Rewrite the material below as a JSON list of strings, giving each line its own string and leaving out blank lines.

_ _ _ _ _ _ _

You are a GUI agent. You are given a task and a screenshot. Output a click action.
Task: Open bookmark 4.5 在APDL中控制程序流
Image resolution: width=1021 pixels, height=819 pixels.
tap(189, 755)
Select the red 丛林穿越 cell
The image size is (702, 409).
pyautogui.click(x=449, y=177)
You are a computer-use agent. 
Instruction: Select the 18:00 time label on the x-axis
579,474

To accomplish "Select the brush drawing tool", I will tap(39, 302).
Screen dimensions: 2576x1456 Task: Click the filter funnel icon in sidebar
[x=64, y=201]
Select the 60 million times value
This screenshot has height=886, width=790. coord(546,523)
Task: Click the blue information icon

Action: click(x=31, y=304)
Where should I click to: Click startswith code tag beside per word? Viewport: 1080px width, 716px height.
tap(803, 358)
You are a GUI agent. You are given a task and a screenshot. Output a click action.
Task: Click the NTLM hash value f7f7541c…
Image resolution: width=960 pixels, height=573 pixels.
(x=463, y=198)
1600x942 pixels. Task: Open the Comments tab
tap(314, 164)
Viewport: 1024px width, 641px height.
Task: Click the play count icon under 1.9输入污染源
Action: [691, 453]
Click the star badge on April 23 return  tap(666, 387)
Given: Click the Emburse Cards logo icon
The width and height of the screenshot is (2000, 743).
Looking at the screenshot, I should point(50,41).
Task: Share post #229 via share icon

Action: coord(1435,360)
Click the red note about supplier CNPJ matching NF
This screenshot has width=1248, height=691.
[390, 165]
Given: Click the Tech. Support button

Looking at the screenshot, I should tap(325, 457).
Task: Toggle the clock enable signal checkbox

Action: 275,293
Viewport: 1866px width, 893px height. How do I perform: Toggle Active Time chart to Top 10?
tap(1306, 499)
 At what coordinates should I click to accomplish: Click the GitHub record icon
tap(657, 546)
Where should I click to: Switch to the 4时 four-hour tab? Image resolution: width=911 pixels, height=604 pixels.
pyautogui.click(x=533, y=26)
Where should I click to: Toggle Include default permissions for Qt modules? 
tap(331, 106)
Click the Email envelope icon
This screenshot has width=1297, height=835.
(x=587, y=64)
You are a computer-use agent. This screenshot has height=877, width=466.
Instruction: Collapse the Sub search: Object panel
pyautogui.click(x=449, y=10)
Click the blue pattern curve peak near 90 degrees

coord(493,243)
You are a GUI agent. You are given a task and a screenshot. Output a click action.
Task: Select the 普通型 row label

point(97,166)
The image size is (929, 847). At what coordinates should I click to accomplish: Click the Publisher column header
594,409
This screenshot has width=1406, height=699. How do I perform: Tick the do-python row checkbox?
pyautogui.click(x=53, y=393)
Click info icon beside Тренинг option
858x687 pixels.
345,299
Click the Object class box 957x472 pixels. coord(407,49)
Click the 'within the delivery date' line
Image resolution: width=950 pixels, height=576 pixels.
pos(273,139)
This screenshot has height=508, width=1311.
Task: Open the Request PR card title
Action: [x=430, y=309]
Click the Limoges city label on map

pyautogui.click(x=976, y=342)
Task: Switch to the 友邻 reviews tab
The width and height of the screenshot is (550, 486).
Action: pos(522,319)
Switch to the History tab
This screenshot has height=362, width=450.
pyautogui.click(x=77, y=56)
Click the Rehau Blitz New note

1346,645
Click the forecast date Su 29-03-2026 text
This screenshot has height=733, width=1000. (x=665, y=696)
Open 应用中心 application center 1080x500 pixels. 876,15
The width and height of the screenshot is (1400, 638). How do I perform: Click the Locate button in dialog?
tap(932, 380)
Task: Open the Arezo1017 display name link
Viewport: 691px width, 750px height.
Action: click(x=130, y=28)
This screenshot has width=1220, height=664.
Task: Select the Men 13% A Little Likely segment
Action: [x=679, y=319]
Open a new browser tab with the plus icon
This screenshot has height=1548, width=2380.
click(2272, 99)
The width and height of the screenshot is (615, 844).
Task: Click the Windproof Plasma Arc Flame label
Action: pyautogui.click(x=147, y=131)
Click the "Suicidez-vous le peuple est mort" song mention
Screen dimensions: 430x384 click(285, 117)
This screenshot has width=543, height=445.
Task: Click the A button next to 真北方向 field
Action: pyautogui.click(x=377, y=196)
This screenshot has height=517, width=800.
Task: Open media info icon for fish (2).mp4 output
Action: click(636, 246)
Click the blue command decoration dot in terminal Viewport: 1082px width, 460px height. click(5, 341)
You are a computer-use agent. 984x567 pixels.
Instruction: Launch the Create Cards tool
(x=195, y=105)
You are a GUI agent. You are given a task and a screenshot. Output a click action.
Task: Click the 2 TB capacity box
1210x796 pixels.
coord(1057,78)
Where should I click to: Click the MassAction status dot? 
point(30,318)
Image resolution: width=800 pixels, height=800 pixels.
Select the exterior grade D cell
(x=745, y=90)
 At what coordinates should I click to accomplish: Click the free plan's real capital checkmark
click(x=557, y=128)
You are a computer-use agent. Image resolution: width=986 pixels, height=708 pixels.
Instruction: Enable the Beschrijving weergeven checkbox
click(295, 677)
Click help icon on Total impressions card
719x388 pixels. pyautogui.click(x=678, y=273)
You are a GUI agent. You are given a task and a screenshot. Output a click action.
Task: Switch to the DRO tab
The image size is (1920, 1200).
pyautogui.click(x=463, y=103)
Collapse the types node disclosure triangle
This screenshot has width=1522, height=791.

_ _ _ _ _ _ _

> _Answer below_:
[
  "You are a GUI agent. You are given a task and a screenshot. Output a click action.",
  "Task: Open bookmark 4.5 在APDL中控制程序流",
  "Image resolution: width=1021 pixels, height=819 pixels.",
  "tap(189, 755)",
  "Select the red 丛林穿越 cell",
  "The image size is (702, 409).",
  "pyautogui.click(x=449, y=177)",
  "You are a computer-use agent. ",
  "Instruction: Select the 18:00 time label on the x-axis",
  "579,474",
  "To accomplish \"Select the brush drawing tool\", I will tap(39, 302).",
  "Screen dimensions: 2576x1456 Task: Click the filter funnel icon in sidebar",
  "[x=64, y=201]",
  "Select the 60 million times value",
  "This screenshot has height=886, width=790. coord(546,523)",
  "Task: Click the blue information icon",
  "Action: click(x=31, y=304)",
  "Where should I click to: Click startswith code tag beside per word? Viewport: 1080px width, 716px height.",
  "tap(803, 358)",
  "You are a GUI agent. You are given a task and a screenshot. Output a click action.",
  "Task: Click the NTLM hash value f7f7541c…",
  "Image resolution: width=960 pixels, height=573 pixels.",
  "(x=463, y=198)",
  "1600x942 pixels. Task: Open the Comments tab",
  "tap(314, 164)",
  "Viewport: 1024px width, 641px height.",
  "Task: Click the play count icon under 1.9输入污染源",
  "Action: [691, 453]",
  "Click the star badge on April 23 return  tap(666, 387)",
  "Given: Click the Emburse Cards logo icon",
  "The width and height of the screenshot is (2000, 743).",
  "Looking at the screenshot, I should point(50,41).",
  "Task: Share post #229 via share icon",
  "Action: coord(1435,360)",
  "Click the red note about supplier CNPJ matching NF",
  "This screenshot has width=1248, height=691.",
  "[390, 165]",
  "Given: Click the Tech. Support button",
  "Looking at the screenshot, I should tap(325, 457).",
  "Task: Toggle the clock enable signal checkbox",
  "Action: 275,293",
  "Viewport: 1866px width, 893px height. How do I perform: Toggle Active Time chart to Top 10?",
  "tap(1306, 499)",
  " At what coordinates should I click to accomplish: Click the GitHub record icon",
  "tap(657, 546)",
  "Where should I click to: Switch to the 4时 four-hour tab? Image resolution: width=911 pixels, height=604 pixels.",
  "pyautogui.click(x=533, y=26)",
  "Where should I click to: Toggle Include default permissions for Qt modules? ",
  "tap(331, 106)",
  "Click the Email envelope icon",
  "This screenshot has width=1297, height=835.",
  "(x=587, y=64)",
  "You are a computer-use agent. This screenshot has height=877, width=466.",
  "Instruction: Collapse the Sub search: Object panel",
  "pyautogui.click(x=449, y=10)",
  "Click the blue pattern curve peak near 90 degrees",
  "coord(493,243)",
  "You are a GUI agent. You are given a task and a screenshot. Output a click action.",
  "Task: Select the 普通型 row label",
  "point(97,166)",
  "The image size is (929, 847). At what coordinates should I click to accomplish: Click the Publisher column header",
  "594,409",
  "This screenshot has width=1406, height=699. How do I perform: Tick the do-python row checkbox?",
  "pyautogui.click(x=53, y=393)",
  "Click info icon beside Тренинг option",
  "858x687 pixels.",
  "345,299",
  "Click the Object class box 957x472 pixels. coord(407,49)",
  "Click the 'within the delivery date' line",
  "Image resolution: width=950 pixels, height=576 pixels.",
  "pos(273,139)",
  "This screenshot has height=508, width=1311.",
  "Task: Open the Request PR card title",
  "Action: [x=430, y=309]",
  "Click the Limoges city label on map",
  "pyautogui.click(x=976, y=342)",
  "Task: Switch to the 友邻 reviews tab",
  "The width and height of the screenshot is (550, 486).",
  "Action: pos(522,319)",
  "Switch to the History tab",
  "This screenshot has height=362, width=450.",
  "pyautogui.click(x=77, y=56)",
  "Click the Rehau Blitz New note",
  "1346,645",
  "Click the forecast date Su 29-03-2026 text",
  "This screenshot has height=733, width=1000. (x=665, y=696)",
  "Open 应用中心 application center 1080x500 pixels. 876,15",
  "The width and height of the screenshot is (1400, 638). How do I perform: Click the Locate button in dialog?",
  "tap(932, 380)",
  "Task: Open the Arezo1017 display name link",
  "Viewport: 691px width, 750px height.",
  "Action: click(x=130, y=28)",
  "This screenshot has width=1220, height=664.",
  "Task: Select the Men 13% A Little Likely segment",
  "Action: [x=679, y=319]",
  "Open a new browser tab with the plus icon",
  "This screenshot has height=1548, width=2380.",
  "click(2272, 99)",
  "The width and height of the screenshot is (615, 844).",
  "Task: Click the Windproof Plasma Arc Flame label",
  "Action: pyautogui.click(x=147, y=131)",
  "Click the \"Suicidez-vous le peuple est mort\" song mention",
  "Screen dimensions: 430x384 click(285, 117)",
  "This screenshot has width=543, height=445.",
  "Task: Click the A button next to 真北方向 field",
  "Action: pyautogui.click(x=377, y=196)",
  "This screenshot has height=517, width=800.",
  "Task: Open media info icon for fish (2).mp4 output",
  "Action: click(636, 246)",
  "Click the blue command decoration dot in terminal Viewport: 1082px width, 460px height. click(5, 341)",
  "You are a computer-use agent. 984x567 pixels.",
  "Instruction: Launch the Create Cards tool",
  "(x=195, y=105)",
  "You are a GUI agent. You are given a task and a screenshot. Output a click action.",
  "Task: Click the 2 TB capacity box",
  "1210x796 pixels.",
  "coord(1057,78)",
  "Where should I click to: Click the MassAction status dot? ",
  "point(30,318)",
  "Image resolution: width=800 pixels, height=800 pixels.",
  "Select the exterior grade D cell",
  "(x=745, y=90)",
  " At what coordinates should I click to accomplish: Click the free plan's real capital checkmark",
  "click(x=557, y=128)",
  "You are a computer-use agent. Image resolution: width=986 pixels, height=708 pixels.",
  "Instruction: Enable the Beschrijving weergeven checkbox",
  "click(295, 677)",
  "Click help icon on Total impressions card",
  "719x388 pixels. pyautogui.click(x=678, y=273)",
  "You are a GUI agent. You are given a task and a screenshot. Output a click action.",
  "Task: Switch to the DRO tab",
  "The image size is (1920, 1200).",
  "pyautogui.click(x=463, y=103)",
  "Collapse the types node disclosure triangle",
  "This screenshot has width=1522, height=791."
]